With recent news reports of troops being deployed to the Middle East… we’re thinking about those who serve and sacrifice.
It’s the StoryCorps podcast from NPR… I’m Jasmyn Morris…
On this week’s episode… we’ll hear from veterans and their families as they navigate difficult conversations around deployment and the transition back to civilian life…
Ernesto Rodriguez enlisted in the Marine Corps in 2000. When he deployed to Iraq five years later… he had just become a father.
And being away from home was challenging…not just for Ernesto… but for his whole family.
So a few years after he left the military… he came to StoryCorps with his 11 year old son, Sebastian, to talk about it.
Sebastian Rodriguez (SR): What was it like to go to war in Iraq?
Ernesto Rodriguez (ER): I would look forward to be sent over there because that’s the Marine in me.

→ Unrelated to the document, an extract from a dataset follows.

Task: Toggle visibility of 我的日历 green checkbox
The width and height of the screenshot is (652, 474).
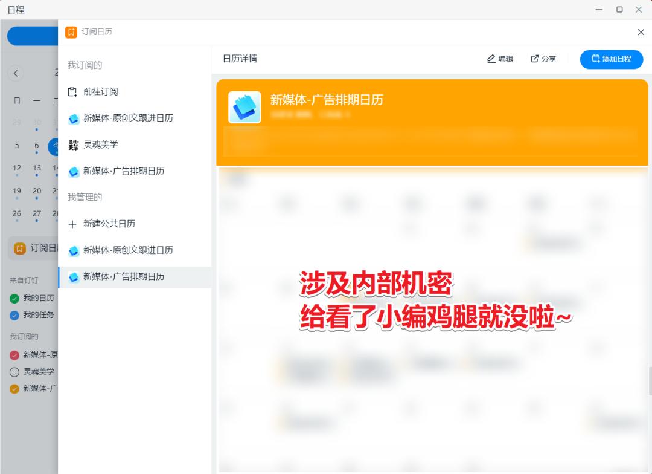Action: click(x=16, y=298)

But then, I could be killed; there’s a possibility of me not seeing you guys ever.
SR: Was that the hardest part of you being there?
ER: Yes. Absolutely. Yes.
SR: Did you think about us while you were over there?
ER: Every day. When I left, you were just starting to crawl, and then, when I came back, you were already walking and you didn’t know me. You were completely terrified, and it was the most difficult part of coming back.
SR: Has war changed you?
ER: (Sighs) That’s another very, um, difficult question. I was hoping to talk about these things with you when you grow up, but yes, war does change you. There was an Iraqi kid about your age and he was dead and it could have been you. That kind of thing changes you as a person.

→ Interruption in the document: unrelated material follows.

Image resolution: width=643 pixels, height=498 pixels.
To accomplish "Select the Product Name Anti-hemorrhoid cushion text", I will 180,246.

SR: Um, why did you have to move into the homeless shelter?
ER: When I came back, your mom and I, we went through a divorce and I didn’t have anywhere to live anymore.
How did that make you guys feel?
SR: I was, uh, a little scared for you. Sometimes I wouldn’t know where you were, and I was… I was scared before I went to bed. (Cries)
ER: It’s ok, pa. It’s all right.
SR: It wasn’t good. But now, in the apartment you have, when we, like, go to see you, I feel safer and I feel that you are safe. And I feel like you’re a dad, ‘cause, um–
ER: So what does that mean? What is to be a dad mean? This is very interesting.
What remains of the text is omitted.